YOUR TASK » Take the data below and copy exactly the lines starting at the one with "Instruction: Click the reload" and finishing at the one with "Click the POST", both included.
Start of STORED DATA
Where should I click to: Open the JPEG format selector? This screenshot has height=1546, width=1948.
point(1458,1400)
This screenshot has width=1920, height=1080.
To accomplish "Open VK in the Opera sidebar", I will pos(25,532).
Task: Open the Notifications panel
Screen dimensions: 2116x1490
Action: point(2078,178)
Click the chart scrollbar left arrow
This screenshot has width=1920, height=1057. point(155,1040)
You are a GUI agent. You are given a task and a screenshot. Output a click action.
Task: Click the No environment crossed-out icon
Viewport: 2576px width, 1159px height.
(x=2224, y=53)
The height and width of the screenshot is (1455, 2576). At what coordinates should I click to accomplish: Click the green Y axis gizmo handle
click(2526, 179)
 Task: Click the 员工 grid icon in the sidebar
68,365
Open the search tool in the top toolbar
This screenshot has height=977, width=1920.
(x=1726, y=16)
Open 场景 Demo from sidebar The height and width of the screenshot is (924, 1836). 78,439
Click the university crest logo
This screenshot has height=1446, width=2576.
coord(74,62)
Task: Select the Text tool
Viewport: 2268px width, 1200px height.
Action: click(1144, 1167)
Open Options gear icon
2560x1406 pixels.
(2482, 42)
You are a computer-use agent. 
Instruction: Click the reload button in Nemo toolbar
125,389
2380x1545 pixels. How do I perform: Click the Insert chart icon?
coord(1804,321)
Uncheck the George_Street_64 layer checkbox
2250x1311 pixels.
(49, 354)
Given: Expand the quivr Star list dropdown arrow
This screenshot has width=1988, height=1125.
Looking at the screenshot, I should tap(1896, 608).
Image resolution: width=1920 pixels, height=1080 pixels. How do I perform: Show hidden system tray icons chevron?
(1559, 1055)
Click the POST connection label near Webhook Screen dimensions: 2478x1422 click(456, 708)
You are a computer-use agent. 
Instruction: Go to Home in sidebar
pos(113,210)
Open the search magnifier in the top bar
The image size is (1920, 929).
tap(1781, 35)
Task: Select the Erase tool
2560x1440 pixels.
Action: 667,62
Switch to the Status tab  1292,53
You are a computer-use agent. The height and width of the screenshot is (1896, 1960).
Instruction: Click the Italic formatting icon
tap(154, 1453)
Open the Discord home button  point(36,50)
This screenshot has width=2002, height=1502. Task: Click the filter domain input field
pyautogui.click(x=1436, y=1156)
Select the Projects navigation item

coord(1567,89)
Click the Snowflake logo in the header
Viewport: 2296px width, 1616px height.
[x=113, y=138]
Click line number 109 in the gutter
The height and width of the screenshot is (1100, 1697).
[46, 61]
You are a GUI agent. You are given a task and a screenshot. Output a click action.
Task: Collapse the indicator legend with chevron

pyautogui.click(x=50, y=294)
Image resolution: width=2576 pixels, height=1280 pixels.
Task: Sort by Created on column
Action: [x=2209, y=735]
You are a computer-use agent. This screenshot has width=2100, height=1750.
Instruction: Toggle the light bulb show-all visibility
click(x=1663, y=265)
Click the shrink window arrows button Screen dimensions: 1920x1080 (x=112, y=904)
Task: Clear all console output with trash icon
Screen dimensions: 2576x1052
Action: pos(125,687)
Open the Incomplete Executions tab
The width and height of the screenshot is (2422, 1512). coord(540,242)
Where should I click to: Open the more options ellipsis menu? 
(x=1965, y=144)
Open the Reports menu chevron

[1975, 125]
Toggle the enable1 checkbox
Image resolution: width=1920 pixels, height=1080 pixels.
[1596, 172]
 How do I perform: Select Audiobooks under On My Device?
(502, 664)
End of STORED DATA
ANSWER »
Instruction: Click the reload button in Nemo toolbar
125,389
2380x1545 pixels. How do I perform: Click the Insert chart icon?
coord(1804,321)
Uncheck the George_Street_64 layer checkbox
2250x1311 pixels.
(49, 354)
Given: Expand the quivr Star list dropdown arrow
This screenshot has width=1988, height=1125.
Looking at the screenshot, I should tap(1896, 608).
Image resolution: width=1920 pixels, height=1080 pixels. How do I perform: Show hidden system tray icons chevron?
(1559, 1055)
Click the POST connection label near Webhook Screen dimensions: 2478x1422 click(456, 708)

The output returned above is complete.